Combined effect ryanodine and MCa
Normally low
concentrations of ryanodine induce a characteristic “half conductance” state of
RyR from which the channel only occasionally closes, and only for a short time
(for a few milliseconds), and never switches to the full open state unless the
ryanodine is removed from the bathing solution (for review see Meissner and
el-Hashem, 1992). In the case of the simultaneous
presence of ryanodine and MCa the “half conductance state” characteristic to
the alkaloid dominates channel behavior. Nevertheless, long closing periods –
due to the presence of MCa – become apparent, during which the channel enters a
“half of the half” conductance state clearly indicating that the binding of the
toxin and the alkaloid are independent of one another. The free gating of the
channel between these two states ensures that not only the binding but also the
state into which MCa transforms the channel is independent of that induced by
ryanodine.
The binding site for MCa and its
effect on ECRE
MCa and its
structural analogue Imperatoxin A have been shown to induce extremely long
calcium release events in amphibian skeletal muscle fibers (Gonzalez et al. 2000b; Stifmann et al. 2000; Szappanos et al. 2005). These events are most
likely the direct consequence of the calcium release channel entering into the
LLSS following the binding of the toxin molecule. Several pieces of evidence
support this conclusion. First, the length of these long events correlates well
with the length of LLSS. Second, mutations in MCa cause parallel changes in the
ability of the toxin to induce LLSS on isolated channels and to modify the
kinetics of ECRE. Finally, neither the wild type MCa nor its mutated analogues have
any effects on the SR calcium pump (data not shown). This, on the one hand,
clearly confirms that these long events are due to the calcium released through
a single toxin-modified channel while calcium sparks are generated by the
opening of a group of calcium release channels. On the other hand, it gives
further insight into the interaction of MCa and the calcium release channel. As
discussed above the toxin seems to prefer the open conformation when it binds to
RyR. If MCa would only bind to the open channel the prediction would be that
long events should tail calcium sparks. This is clearly the case for amphibians
where long events are generally made up of a leading spark and a tailing ember.
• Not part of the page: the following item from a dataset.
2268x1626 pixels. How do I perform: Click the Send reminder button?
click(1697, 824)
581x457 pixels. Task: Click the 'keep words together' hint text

It should be noted, however, that a few events (2% of those where long embers
were observed) are devoid of the leading ember. This indicates that there is a
possibility, albeit much lower, for the toxin to bind to the closed channel. We,
of course, cannot exclude the possibility that the binding actually occurred
right after the opening of the channel and this then prevented neighboring
channels to open and the spark from being formed. While the above scenario is a
real, although unlikely possibility in amphibians, it clearly cannot account
for the observation in mammals where all long events are without leading
sparks. Taken together, our data are in line with the hypothesis that MCa and
its mutants bind preferably, but not solely to the open channel.